• [Problem to solve]: Reproduce only the lines that run from the line with "Pvz heroes aucun" to the last line of the material, both ends included, exactly as they appear.

• [Records for this exercise]:
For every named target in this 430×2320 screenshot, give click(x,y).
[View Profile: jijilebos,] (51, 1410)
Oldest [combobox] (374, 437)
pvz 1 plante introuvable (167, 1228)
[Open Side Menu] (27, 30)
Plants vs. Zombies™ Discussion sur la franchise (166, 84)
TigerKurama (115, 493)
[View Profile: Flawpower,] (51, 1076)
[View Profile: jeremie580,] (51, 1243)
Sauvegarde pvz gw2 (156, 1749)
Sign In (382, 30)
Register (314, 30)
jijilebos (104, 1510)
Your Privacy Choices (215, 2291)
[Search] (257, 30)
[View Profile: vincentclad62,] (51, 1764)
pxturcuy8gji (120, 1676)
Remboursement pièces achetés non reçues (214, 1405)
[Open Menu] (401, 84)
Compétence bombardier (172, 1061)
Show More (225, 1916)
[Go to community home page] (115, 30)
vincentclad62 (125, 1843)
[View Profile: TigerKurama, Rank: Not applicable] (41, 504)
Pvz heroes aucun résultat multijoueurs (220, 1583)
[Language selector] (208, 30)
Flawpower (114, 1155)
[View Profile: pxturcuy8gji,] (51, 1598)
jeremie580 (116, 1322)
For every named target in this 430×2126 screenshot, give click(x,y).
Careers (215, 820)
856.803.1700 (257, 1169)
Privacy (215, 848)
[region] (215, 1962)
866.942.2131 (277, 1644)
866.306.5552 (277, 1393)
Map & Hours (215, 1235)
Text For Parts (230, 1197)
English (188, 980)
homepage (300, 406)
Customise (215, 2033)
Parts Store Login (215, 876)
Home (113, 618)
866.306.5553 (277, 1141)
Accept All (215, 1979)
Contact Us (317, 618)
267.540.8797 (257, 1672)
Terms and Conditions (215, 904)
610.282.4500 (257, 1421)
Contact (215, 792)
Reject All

• [Solved problem]:
Pvz heroes aucun résultat multijoueurs (220, 1583)
[Language selector] (208, 30)
Flawpower (114, 1155)
[View Profile: pxturcuy8gji,] (51, 1598)
jeremie580 (116, 1322)
For every named target in this 430×2126 screenshot, give click(x,y).
Careers (215, 820)
856.803.1700 (257, 1169)
Privacy (215, 848)
[region] (215, 1962)
866.942.2131 (277, 1644)
866.306.5552 (277, 1393)
Map & Hours (215, 1235)
Text For Parts (230, 1197)
English (188, 980)
homepage (300, 406)
Customise (215, 2033)
Parts Store Login (215, 876)
Home (113, 618)
866.306.5553 (277, 1141)
Accept All (215, 1979)
Contact Us (317, 618)
267.540.8797 (257, 1672)
Terms and Conditions (215, 904)
610.282.4500 (257, 1421)
Contact (215, 792)
Reject All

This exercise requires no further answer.